The Budapest meeting was the first of at least two planned follow-ups to the London conference; the second is scheduled to take place in Seoul in 2013.
In an Oct. 11 interview with Arms Control Today, a U.S. State Department official said the value of the international conferences lies in broadening the topics of the conversation on cyberspace norms and bringing more participants into the conversation.
The United States views the conferences as complementing the ongoing diplomatic discussions over establishing international norms for state behavior in cyberspace in other venues, such as the UN group of governmental experts on information technology, the Organization for Security and Co-operation in Europe, and the regional forums of the Association of Southeast Asian Nations, the official said.
At the Budapest conference, Hague said he did not support the idea of a treaty establishing rules for state conduct in cyberspace, arguing that such a treaty “would be cumbersome to agree, hard to enforce, and too narrow in its focus.”
Hungarian Foreign Minister János Martonyi, who chaired the conference, said in his closing remarks that “existing rules of international law and the traditional norms governing interstate relations apply to cyberspace,” a position seemingly similar to the one expressed by British and U.S. officials.
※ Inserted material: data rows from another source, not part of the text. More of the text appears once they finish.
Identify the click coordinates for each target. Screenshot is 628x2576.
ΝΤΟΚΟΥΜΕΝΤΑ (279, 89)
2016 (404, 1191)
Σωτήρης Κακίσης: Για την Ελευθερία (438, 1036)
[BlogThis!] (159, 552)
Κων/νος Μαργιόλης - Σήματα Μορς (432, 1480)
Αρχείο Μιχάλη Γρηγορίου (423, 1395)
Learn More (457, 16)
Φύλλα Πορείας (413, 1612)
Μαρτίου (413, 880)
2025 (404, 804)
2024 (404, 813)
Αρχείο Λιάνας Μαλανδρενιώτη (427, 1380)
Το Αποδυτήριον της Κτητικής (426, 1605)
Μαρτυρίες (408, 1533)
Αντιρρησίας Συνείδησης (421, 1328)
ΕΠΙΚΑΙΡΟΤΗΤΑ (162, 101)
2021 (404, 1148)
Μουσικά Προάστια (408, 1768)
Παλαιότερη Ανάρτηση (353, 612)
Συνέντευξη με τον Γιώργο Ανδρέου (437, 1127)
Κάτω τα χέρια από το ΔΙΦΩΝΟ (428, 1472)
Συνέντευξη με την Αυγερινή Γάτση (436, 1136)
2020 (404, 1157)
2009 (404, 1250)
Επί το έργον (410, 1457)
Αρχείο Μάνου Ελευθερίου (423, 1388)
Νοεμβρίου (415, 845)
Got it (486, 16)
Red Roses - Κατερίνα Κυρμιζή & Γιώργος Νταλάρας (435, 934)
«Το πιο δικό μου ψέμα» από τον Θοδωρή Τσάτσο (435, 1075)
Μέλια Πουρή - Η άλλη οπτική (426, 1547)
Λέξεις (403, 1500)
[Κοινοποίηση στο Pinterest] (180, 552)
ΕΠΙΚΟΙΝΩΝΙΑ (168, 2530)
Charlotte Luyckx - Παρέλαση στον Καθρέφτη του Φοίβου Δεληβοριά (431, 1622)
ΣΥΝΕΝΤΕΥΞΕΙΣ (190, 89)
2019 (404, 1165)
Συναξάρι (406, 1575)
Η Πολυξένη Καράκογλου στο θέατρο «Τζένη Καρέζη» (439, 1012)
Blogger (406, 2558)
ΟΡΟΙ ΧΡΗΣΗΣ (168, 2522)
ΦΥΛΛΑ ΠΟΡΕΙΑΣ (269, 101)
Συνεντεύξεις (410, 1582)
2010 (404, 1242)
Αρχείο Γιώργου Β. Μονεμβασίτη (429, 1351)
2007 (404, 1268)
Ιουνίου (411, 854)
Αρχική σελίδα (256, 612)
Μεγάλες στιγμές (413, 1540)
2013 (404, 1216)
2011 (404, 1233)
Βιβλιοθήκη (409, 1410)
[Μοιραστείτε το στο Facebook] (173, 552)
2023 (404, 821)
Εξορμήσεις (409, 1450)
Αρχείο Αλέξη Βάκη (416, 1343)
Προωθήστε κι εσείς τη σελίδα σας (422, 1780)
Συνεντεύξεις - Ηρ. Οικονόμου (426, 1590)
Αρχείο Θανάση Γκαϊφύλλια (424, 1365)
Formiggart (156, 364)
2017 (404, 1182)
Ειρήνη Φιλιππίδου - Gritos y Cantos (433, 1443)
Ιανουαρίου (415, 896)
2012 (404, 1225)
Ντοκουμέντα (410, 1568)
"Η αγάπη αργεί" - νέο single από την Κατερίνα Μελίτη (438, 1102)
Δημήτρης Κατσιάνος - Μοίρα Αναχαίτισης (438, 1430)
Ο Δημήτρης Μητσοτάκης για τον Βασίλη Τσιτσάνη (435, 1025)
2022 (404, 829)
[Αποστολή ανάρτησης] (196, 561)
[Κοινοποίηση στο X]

In an October e-mail exchange with Arms Control Today, Paul Meyer, a former Canadian ambassador to the Conference on Disarmament and a member of a panel at the Budapest conference, said, “One of the issues with the London and subsequent conferences of this type is that there is no ‘deliverable’ beyond the Chairman’s summation under his own authority.”
In his remarks at the conference, Meyer decried “the relative dearth of preventive diplomacy and the apparent dominance of militarized approaches to achieving security in cyberspace.”